Phil McBride was already in the tent looking over the data forms when she arrived. “You fill all these out on each of the bodies?”
“Yep.”
“That’s a lot of measuring. I had no idea. I’d always thought you needed tissue to understand anything about a body. I thought once you get down to the bones, there’s little you can discover.”
“You do get more information from a fleshed-out body. But there’s quite a bit you can get from bones. Some things, like handedness, I’m not sure how you could get, except from bones.”
“I do thank you for this experience. It’s fascinating work. I got ahold of Elaine. She’s meeting with the people tomorrow. Drew gave me a range of prices that the diaries might be worth. Rather high, I thought, but I have a feeling that Lewis is going to pitch in to buy them. At least he hinted at it.”
“Once he gets involved in something, his curiosity takes over. He wants to know about these people as much as we do.”
Lindsay and McBride sat on stools on each side of the table. Starting with the skull, she examined each bone and recorded her observations. McBride actually made the task longer, as she explained everything to him, but she was glad for the company. By the end of the day, she was halfway through the remains. She looked up to see Lewis coming in the tent.
“How are you progressing?” He leaned over the table next to her to get a close-up look.
“Moving right along. How about the other coffin?”
“Jarman’s going to wait until tomorrow to try for the air extraction. He and Peter’ve been looking at the x-rays, making a plan of attack. Peter’s very nervous.”
“How about our skeleton in the trash pit?” Lindsay stopped for a moment to take off her latex gloves and tuck back a strand of hair that kept falling in front of her face.
“Kelsey and her crew are having a great time. They’ve uncovered a belt buckle that’s made them excited. They’re happy as clams.”
After McBride left for home, Lindsay confided her suspicions about Mike Gentry to Lewis, and she told him about Luke’s trip planned for the next day.
“You really think Gentry’s the one who tried to kill you?” Lewis’s brow was wrinkled.
Lindsay was disappointed he didn’t immediately accept her suspicions. “At the least, he may be the one who tried to claim me at the hospital.”
“But you don’t recognize him?”
“No, but right after the incident happened, I told John about the man who pretended to be my fiancé and tried to take me out of the hospital.

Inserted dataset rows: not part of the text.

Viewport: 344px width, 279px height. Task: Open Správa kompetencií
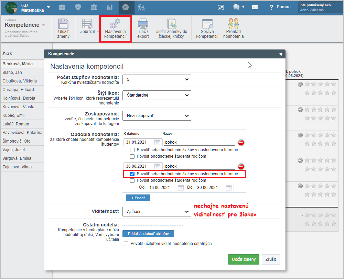click(207, 28)
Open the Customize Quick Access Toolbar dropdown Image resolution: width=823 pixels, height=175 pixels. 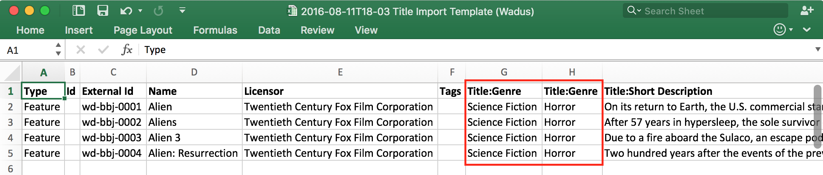point(182,10)
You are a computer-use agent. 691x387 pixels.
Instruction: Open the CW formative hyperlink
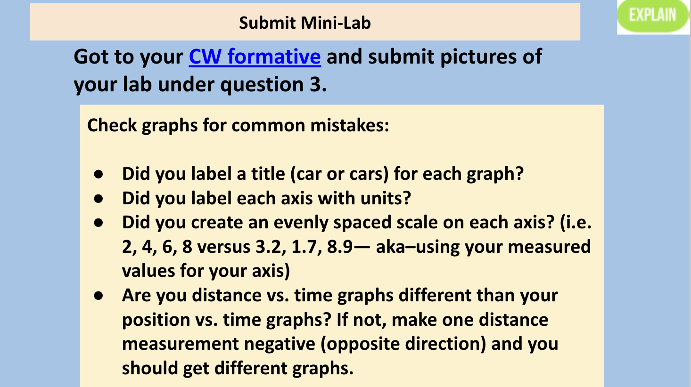[x=255, y=57]
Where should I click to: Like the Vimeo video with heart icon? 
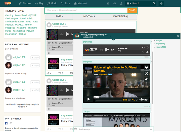(x=146, y=68)
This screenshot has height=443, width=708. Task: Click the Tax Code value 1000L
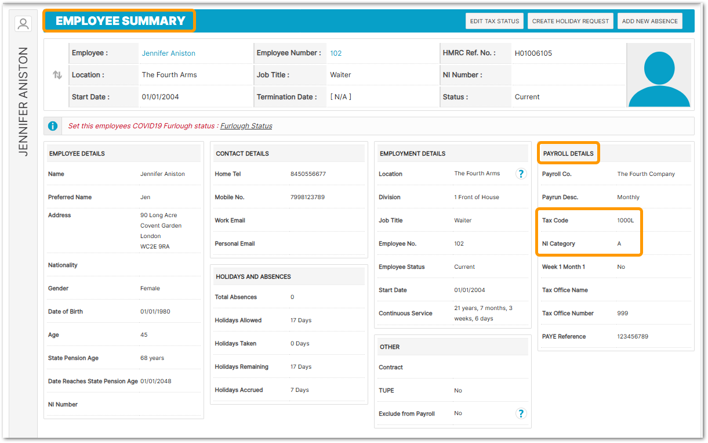[x=626, y=221]
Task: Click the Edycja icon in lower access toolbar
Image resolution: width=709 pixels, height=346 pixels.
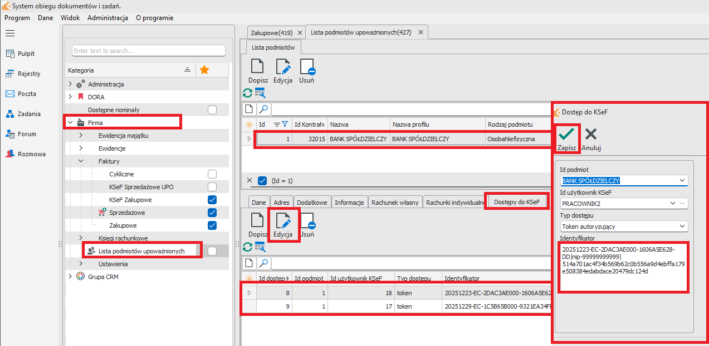Action: click(x=283, y=221)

Later, after I could no longer remember that episode, John told me the description I had given him of the man. I just have this feeling.” She looked down at the wooden floor of the tent. “I also went through the pockets of his jacket.”
“You did what? Why? Isn’t that illegal?”
“I don’t think so. It’s nosy and pretty awful, I’ll admit, but I did find a gold piece of eight that could be part of Miss Tidwell’s estate.”

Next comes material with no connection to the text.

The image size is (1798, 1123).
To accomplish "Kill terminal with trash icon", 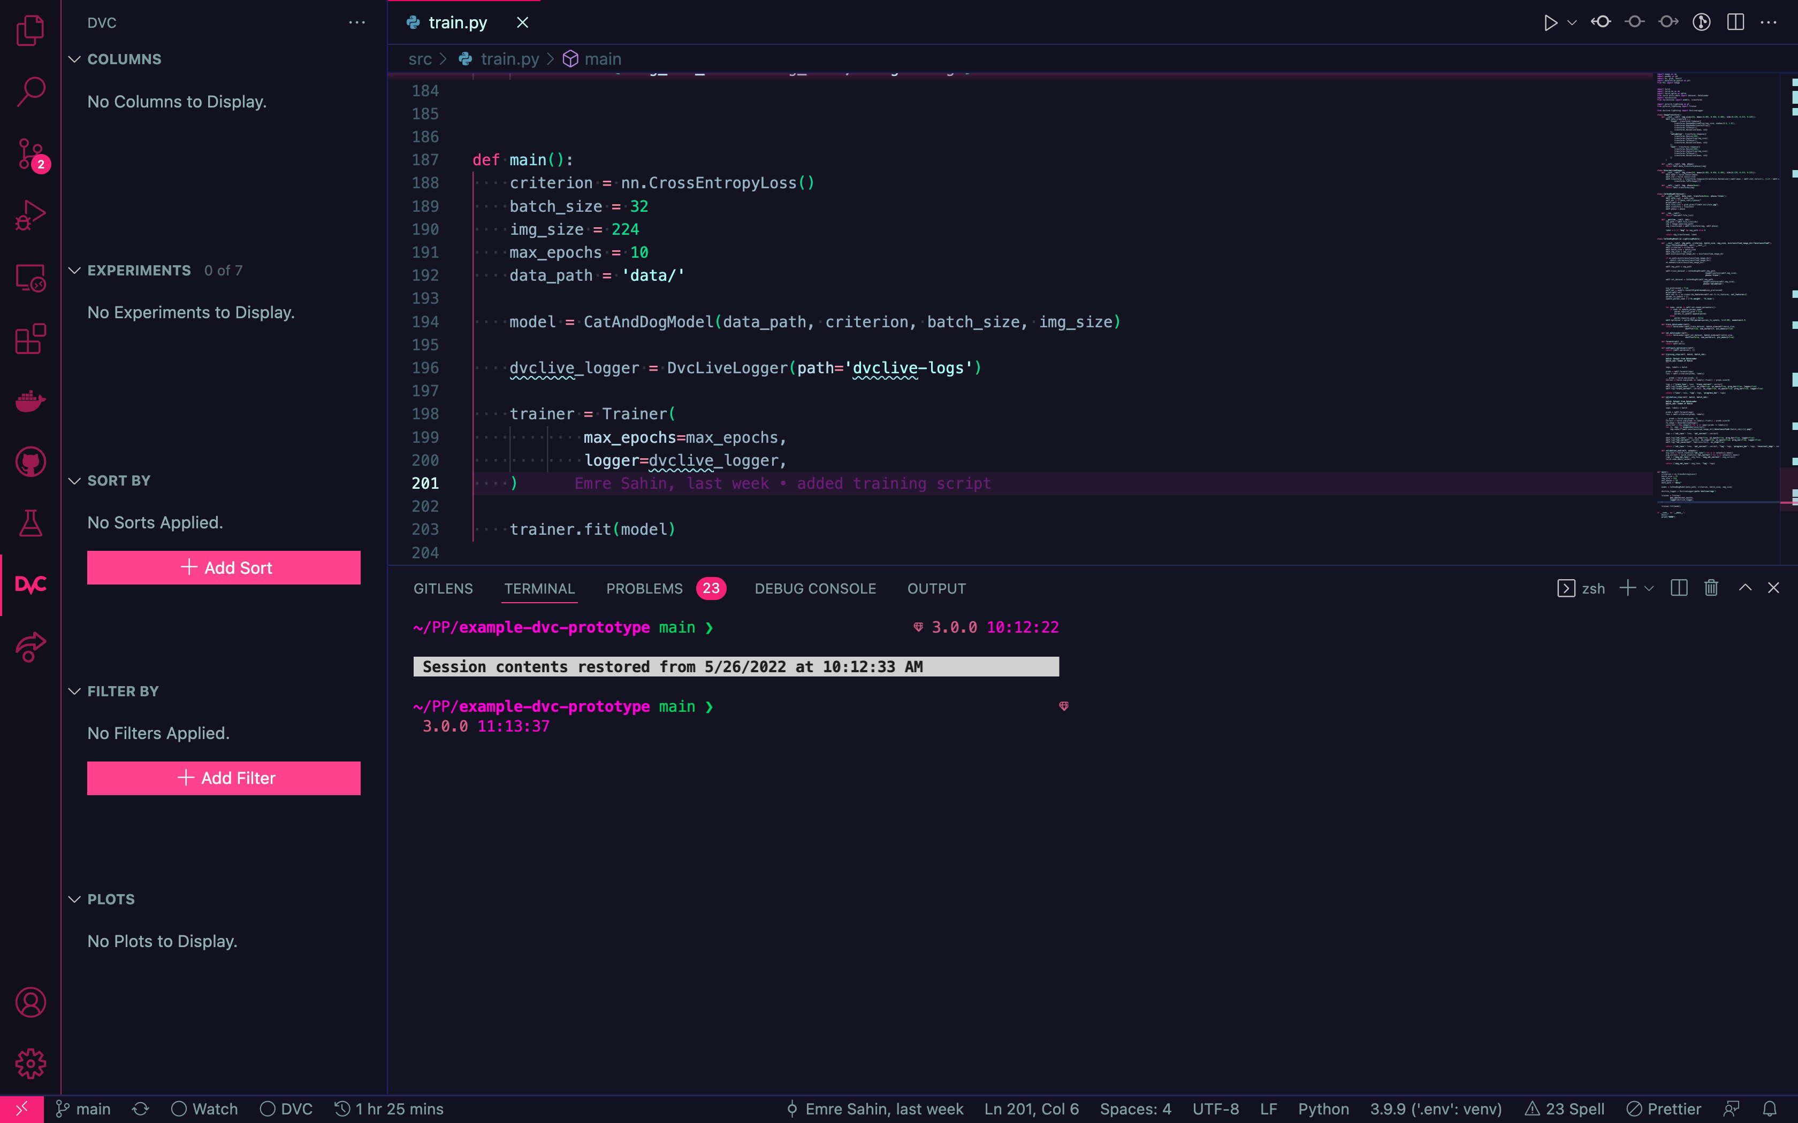I will (x=1711, y=588).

Lewis shook his head in confusion. “A piece of eight? I haven’t heard anything about that.”
“It’s information I got from Mrs. Laurens. She told me Miss Tidwell owned one.”
“Pieces of eight are not exactly rare. We have a few thousand of them.”

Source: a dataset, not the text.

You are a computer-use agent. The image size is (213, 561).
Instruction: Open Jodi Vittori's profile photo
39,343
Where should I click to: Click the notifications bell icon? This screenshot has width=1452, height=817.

“Lewis, I know all my connections are weak at this point, but we’ll know something tomorrow.”
* * *
Lindsay went to bed with a giddy feeling that everything could be solved by this time tomorrow. If the nurse identified Mike Gentry as the one who tried to claim her from the hospital, then the dominoes would start to fall. She would be free and life would be good again.
Morning came quickly and she was out of bed as soon as her eyes snapped open. Lewis wasn’t even up yet. She took a quick shower, dressed, and bounded downstairs to the kitchen where Mrs. Laurens was organizing breakfast.